Exercise details: Could you return, exactly as written, every line from the one containing "Open the Query String to JSON tool" through the last line of the entries below, leaving out the pictures?

Excerpts from a dataset
^^^^^^^^^^^^^^^^

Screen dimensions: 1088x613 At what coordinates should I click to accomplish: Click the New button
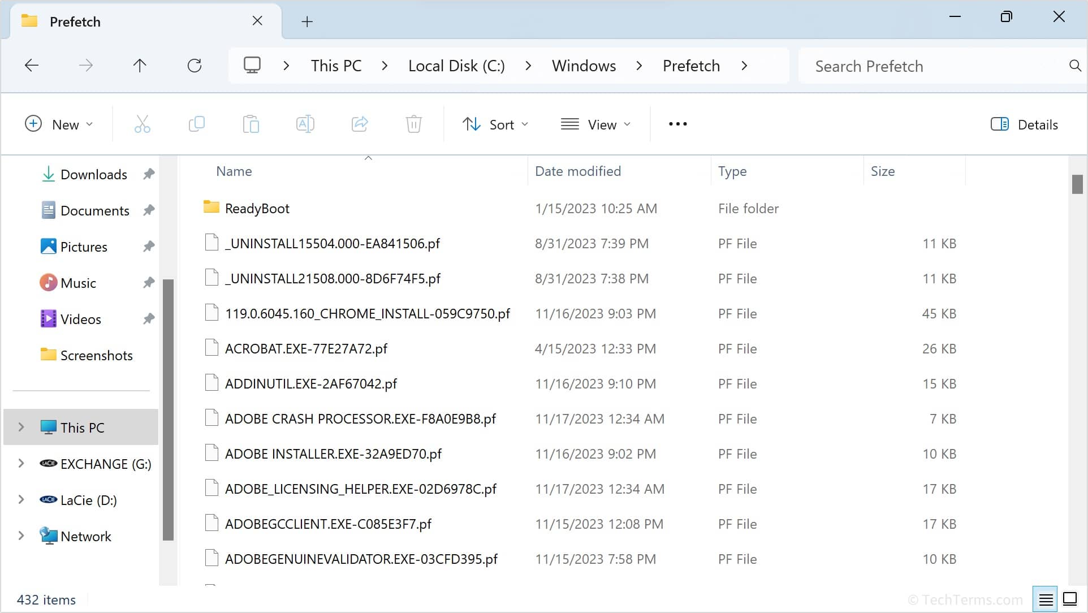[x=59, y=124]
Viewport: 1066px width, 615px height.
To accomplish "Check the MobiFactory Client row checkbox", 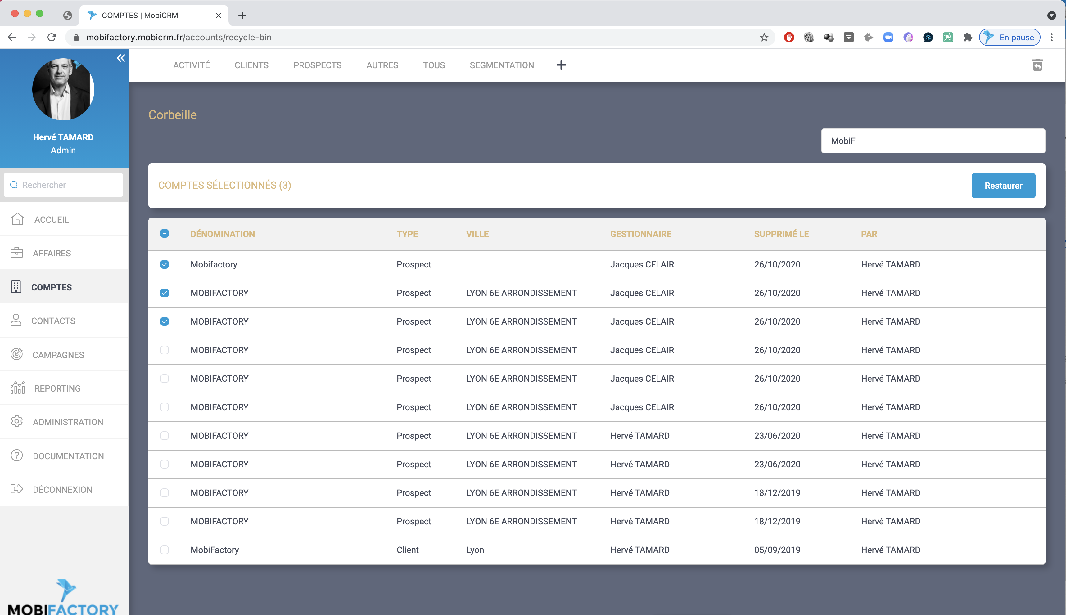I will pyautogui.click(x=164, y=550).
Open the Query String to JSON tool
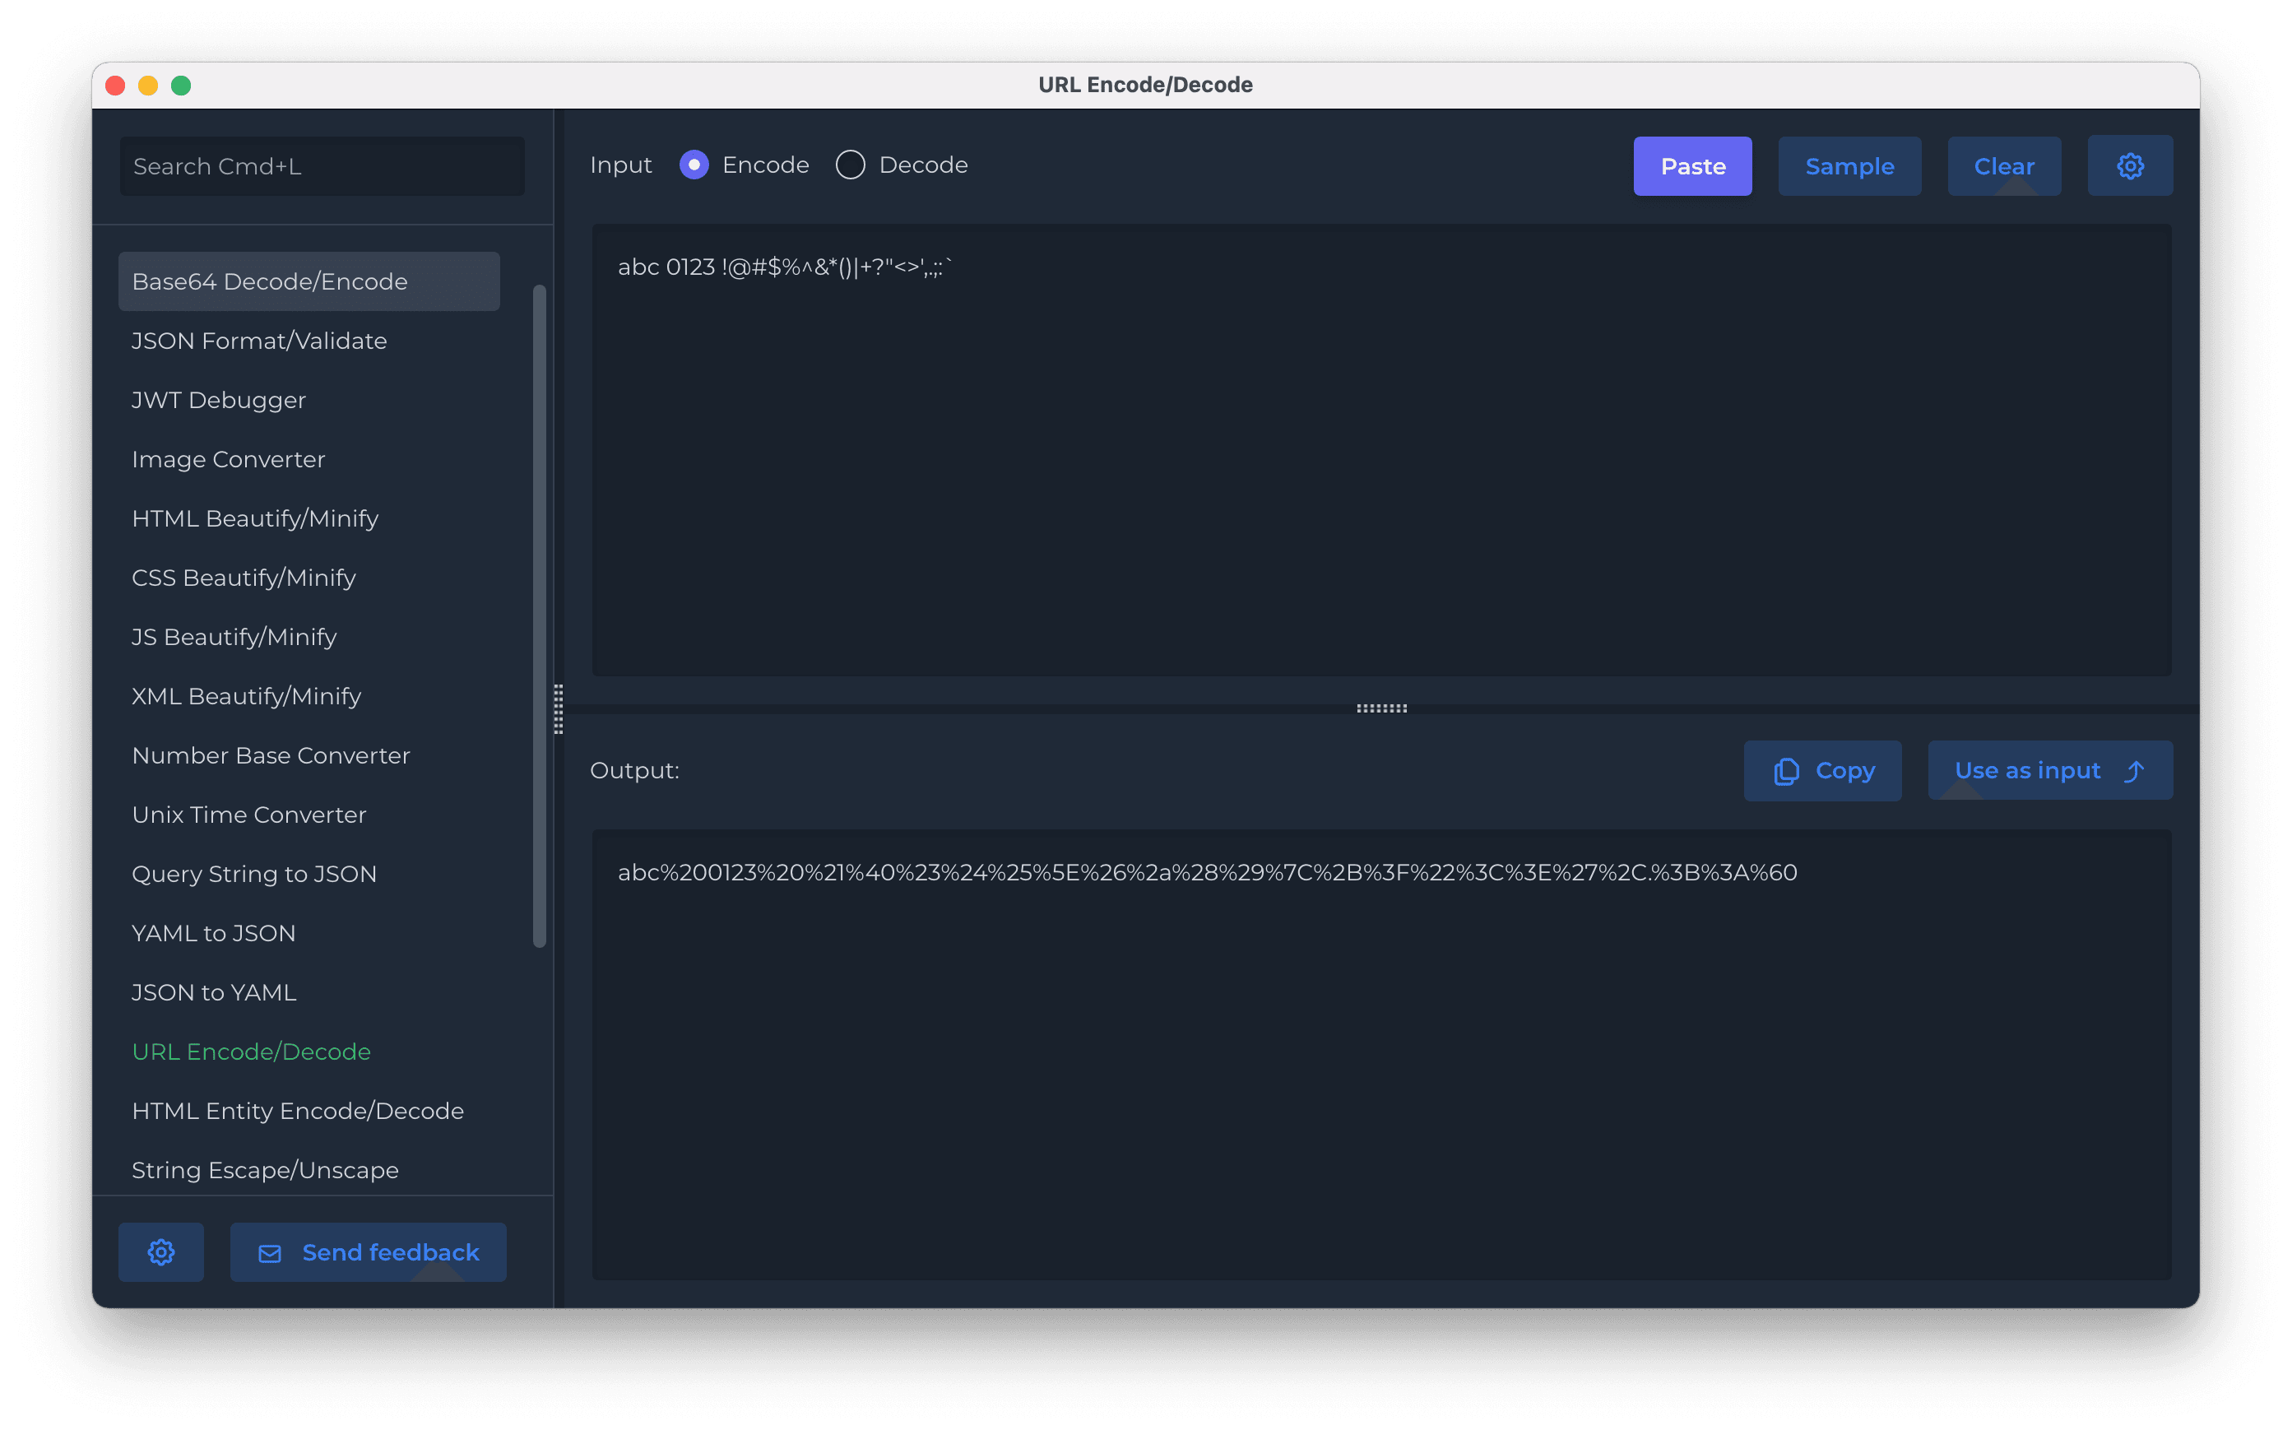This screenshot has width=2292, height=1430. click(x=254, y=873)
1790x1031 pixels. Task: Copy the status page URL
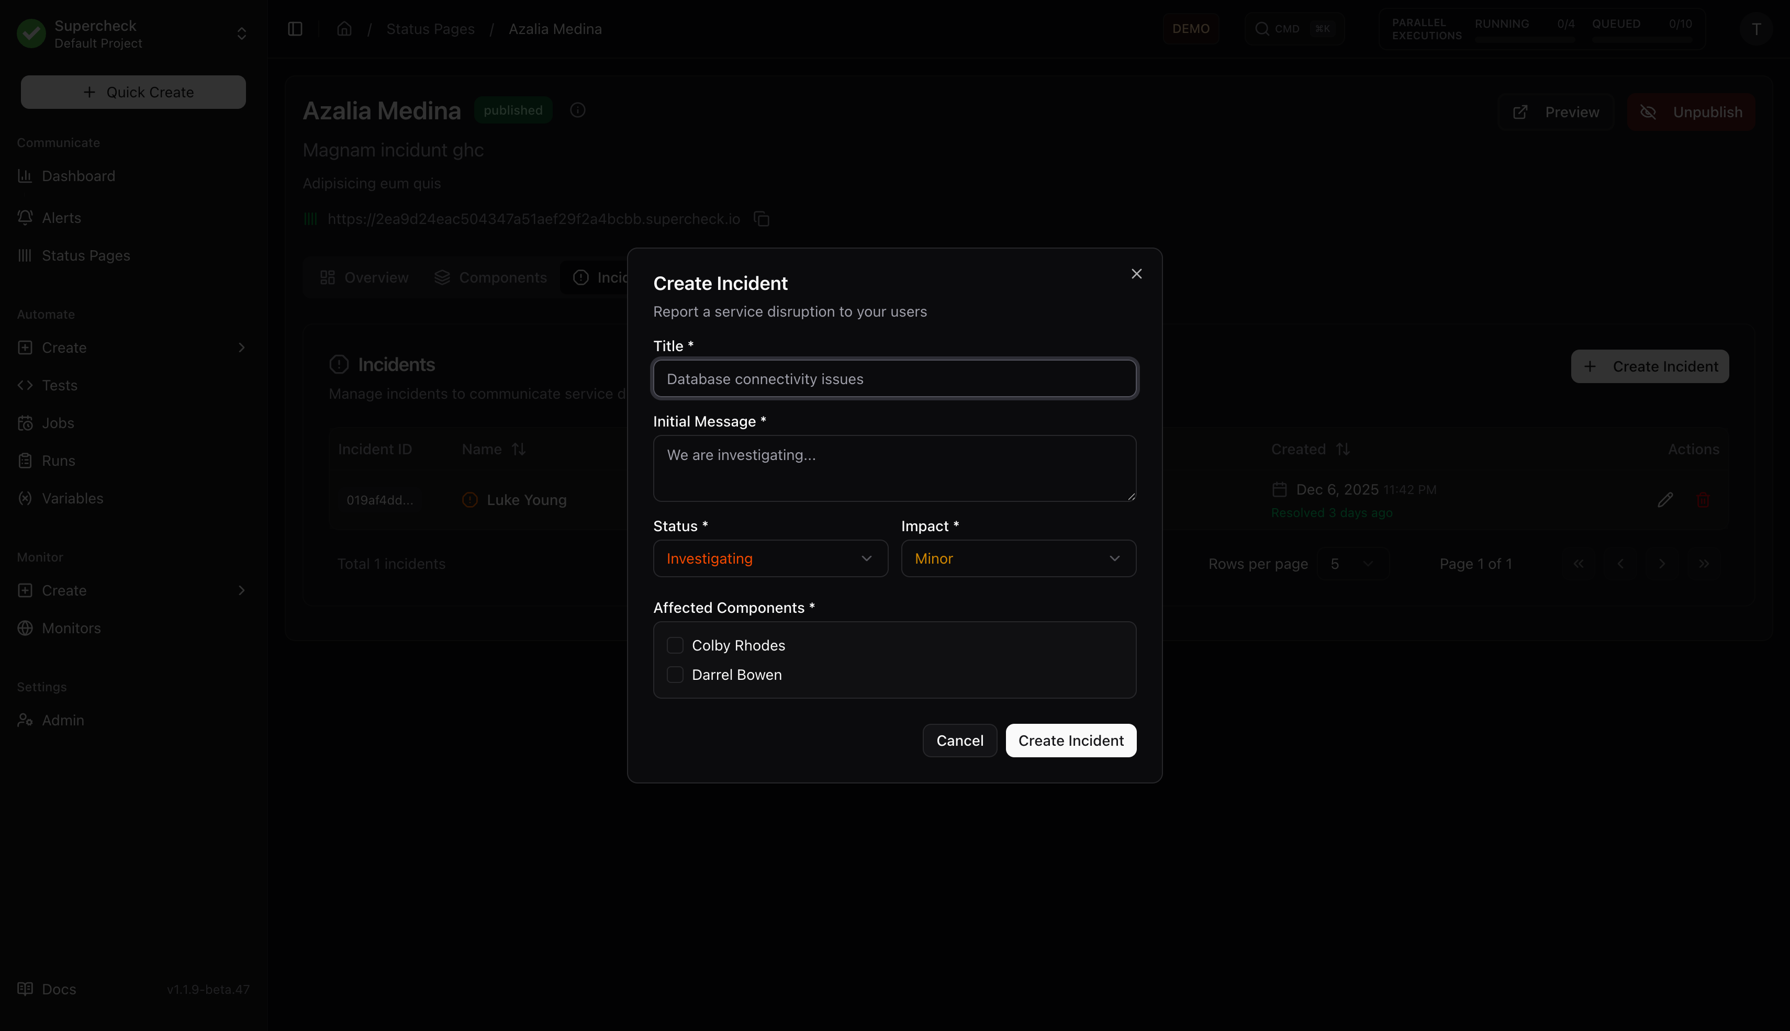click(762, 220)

^^^^^^^^^^^^^^^^

Result of this exercise:
Open the Query String to JSON tool
This screenshot has width=2292, height=1430. click(x=254, y=873)
1790x1031 pixels. Task: Copy the status page URL
click(762, 220)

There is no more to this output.